The State of Play Conference was too rich with new concepts and directions to be usefully summarized in a blog. One thread that caught my mind's eye, though: users of virtual worlds and the owners seem destined to a long and bitter struggle for control. Tellingly, we return from the conference to news that the Warriors of EverQuest are on the verge of open rebellion.
More on that below. First, the conference. Energized. I was shocked both at the number of people and the fact that there were many standing in back of the room through entire panels. I've never been at a conference where the subject matter was discussed continuously from 7AM until midnight every day. And one thing we all agreed on: virtual worlds matter. It was not necessary to haul out the arguments for significance that most of us have been using over and over and over: "Virtual worlds are growing in importance and people spend their whole lives there and it's richer than Bulgaria and avatars are better than bodies for some purposes and and and yada yada yada." How nice to be able to spend our time actually talking about the subject.
At one point the discussion began to focus on raw political questions. If the users don't like the owners, and vice versa, what happens? The old-school answer, from the days of MUDs, is pretty simple: Press the 'Off' switch. However, we heard from several of the lawyers (Jack Balkin in particular) that if the assets in the world were big enough to matter (as we all believe they will be, someday), a bankruptcy court might seize the servers and press the 'On' switch. At that point the question arises: who is going to run the world then? The court? The users?
Imagine the following power transition: Conflict between owners and users gets ugly. User protests make such a mess of the world that the owners no longer find it profitable. They turn the world off. Courts or legislatures turn it back on again and hand it to the users. Or instead: owners, anticipating the final node of the decision tree, respond to user protests by giving them what they want.

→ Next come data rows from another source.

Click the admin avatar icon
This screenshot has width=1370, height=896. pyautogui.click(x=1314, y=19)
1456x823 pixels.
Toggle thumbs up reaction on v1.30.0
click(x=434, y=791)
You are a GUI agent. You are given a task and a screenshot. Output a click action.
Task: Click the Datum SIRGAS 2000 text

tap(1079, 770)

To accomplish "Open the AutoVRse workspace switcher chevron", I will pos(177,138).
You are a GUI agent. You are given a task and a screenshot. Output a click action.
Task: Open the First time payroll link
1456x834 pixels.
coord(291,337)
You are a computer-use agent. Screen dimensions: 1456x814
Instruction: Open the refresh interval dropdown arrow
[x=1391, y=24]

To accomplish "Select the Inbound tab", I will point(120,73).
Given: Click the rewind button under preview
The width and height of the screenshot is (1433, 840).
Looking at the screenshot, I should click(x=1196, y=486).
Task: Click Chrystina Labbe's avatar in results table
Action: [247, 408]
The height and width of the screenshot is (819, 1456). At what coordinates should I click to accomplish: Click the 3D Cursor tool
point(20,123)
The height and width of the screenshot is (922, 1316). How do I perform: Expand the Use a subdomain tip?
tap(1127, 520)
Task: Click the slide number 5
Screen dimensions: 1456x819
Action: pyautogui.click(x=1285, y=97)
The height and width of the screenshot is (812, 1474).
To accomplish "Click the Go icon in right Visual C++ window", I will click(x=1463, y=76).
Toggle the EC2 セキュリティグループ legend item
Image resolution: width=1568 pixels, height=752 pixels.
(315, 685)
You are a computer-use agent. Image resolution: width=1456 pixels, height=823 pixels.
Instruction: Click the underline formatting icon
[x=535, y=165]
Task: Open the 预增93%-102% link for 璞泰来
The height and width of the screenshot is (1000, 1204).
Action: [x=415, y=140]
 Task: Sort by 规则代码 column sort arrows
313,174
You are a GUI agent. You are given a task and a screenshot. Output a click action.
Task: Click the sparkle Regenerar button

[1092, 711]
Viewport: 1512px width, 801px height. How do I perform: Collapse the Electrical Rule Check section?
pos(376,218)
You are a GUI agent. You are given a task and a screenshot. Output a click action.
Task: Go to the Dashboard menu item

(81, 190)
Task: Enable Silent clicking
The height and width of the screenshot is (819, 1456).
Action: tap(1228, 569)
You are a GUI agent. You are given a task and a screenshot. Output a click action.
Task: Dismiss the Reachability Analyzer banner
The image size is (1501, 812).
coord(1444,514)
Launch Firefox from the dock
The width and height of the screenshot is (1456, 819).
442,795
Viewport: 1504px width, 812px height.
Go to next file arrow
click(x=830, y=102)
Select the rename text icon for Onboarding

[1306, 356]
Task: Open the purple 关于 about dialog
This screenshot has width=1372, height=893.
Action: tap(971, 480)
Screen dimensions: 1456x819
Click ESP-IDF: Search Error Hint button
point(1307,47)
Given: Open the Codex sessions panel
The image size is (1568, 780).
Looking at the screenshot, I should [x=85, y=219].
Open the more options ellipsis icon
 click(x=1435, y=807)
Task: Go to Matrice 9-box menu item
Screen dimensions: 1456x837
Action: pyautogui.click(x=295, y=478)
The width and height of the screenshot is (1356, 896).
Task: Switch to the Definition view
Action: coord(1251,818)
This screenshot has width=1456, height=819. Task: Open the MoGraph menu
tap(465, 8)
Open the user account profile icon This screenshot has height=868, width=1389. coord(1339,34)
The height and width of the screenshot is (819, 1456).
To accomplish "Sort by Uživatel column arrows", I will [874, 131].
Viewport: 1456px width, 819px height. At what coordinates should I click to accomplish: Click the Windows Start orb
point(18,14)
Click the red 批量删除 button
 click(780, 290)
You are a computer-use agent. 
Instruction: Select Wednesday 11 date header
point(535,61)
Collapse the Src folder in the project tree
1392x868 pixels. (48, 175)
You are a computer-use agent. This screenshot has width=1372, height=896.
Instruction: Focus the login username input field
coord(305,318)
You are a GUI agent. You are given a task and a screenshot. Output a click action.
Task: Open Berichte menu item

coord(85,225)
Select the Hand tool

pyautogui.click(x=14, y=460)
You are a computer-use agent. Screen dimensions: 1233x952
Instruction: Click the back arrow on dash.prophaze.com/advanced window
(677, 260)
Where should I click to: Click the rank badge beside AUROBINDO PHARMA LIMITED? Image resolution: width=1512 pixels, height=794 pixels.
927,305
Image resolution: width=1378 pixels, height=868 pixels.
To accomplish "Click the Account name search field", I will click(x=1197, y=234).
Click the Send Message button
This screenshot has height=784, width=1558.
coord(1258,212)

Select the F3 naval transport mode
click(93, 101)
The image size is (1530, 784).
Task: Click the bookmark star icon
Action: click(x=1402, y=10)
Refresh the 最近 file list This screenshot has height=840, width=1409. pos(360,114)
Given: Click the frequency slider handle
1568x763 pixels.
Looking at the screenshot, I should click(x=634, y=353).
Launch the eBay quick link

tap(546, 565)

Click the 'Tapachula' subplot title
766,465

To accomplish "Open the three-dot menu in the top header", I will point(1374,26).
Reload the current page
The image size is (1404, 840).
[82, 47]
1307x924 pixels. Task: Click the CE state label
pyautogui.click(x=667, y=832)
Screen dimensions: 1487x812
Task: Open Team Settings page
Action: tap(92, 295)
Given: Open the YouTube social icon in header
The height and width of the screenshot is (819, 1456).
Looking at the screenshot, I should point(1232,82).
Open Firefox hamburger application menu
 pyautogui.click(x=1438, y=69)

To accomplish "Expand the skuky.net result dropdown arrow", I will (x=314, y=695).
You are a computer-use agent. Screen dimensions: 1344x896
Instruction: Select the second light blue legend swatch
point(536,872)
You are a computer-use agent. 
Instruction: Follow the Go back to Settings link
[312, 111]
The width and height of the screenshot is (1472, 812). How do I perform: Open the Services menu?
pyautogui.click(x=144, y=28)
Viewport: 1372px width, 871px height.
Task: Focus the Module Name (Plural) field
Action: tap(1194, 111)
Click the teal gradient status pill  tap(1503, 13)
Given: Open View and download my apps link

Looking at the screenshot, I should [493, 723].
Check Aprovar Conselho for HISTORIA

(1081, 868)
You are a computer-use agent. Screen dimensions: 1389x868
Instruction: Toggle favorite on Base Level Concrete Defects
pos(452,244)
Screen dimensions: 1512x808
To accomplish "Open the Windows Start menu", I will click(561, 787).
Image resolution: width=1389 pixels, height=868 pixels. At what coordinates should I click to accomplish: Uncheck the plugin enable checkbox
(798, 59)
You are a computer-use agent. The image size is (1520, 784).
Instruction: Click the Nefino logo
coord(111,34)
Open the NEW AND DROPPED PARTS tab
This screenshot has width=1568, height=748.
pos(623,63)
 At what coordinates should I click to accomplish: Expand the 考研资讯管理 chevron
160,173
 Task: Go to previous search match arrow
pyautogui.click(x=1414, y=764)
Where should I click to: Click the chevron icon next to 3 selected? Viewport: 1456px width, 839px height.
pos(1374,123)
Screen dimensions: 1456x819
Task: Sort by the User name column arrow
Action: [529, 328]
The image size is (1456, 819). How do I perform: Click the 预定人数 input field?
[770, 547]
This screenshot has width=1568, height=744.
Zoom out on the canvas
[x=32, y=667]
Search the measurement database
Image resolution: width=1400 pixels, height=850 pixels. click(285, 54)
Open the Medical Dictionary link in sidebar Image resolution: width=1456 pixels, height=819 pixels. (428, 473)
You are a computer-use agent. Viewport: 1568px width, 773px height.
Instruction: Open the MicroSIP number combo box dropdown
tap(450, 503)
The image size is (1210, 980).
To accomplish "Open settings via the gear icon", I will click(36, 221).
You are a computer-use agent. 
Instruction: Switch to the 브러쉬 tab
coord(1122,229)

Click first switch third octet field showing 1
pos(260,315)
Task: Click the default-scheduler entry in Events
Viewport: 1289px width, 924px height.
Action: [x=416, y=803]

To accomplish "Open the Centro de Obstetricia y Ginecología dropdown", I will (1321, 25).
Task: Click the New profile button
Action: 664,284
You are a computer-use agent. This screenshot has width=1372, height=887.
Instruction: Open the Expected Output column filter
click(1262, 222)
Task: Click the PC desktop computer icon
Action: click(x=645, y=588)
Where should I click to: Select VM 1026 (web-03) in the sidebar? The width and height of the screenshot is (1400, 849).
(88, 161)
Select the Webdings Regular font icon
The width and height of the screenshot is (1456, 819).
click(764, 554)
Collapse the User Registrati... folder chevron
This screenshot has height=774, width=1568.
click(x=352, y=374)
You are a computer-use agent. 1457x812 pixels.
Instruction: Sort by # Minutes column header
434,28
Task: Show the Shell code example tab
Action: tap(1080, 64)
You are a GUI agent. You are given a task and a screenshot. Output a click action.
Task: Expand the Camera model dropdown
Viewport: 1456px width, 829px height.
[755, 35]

Far-fetched? Well, it seems that quality of life and fairness issues involving EverQuest's Warrior profession have driven the Warriors to the brink of mass protest. Players with warrior characters will log in at fixed times, in large numbers, and spam all major chat channels in the world with canned statements of grievances. It would be, to say the least, incredibly annoying and disruptive to other users.
The protest was announced on November 7 and originally scheduled for Tuesday, November 18. On November 14, Alan VanCouvering, EQ's Community Manager, announced in an interview a major overhaul of melee combat systems (read: warrior issues). The overhaul will be described in detail on November 24. After polling their constituents, the warrior leaders have now postponed the protest until December 2. Whether it happens will depend on the policy announcement on the 24th.
This looks like Autumn 1989 in a glass bottle. Evidently, the State of Play is itself in play.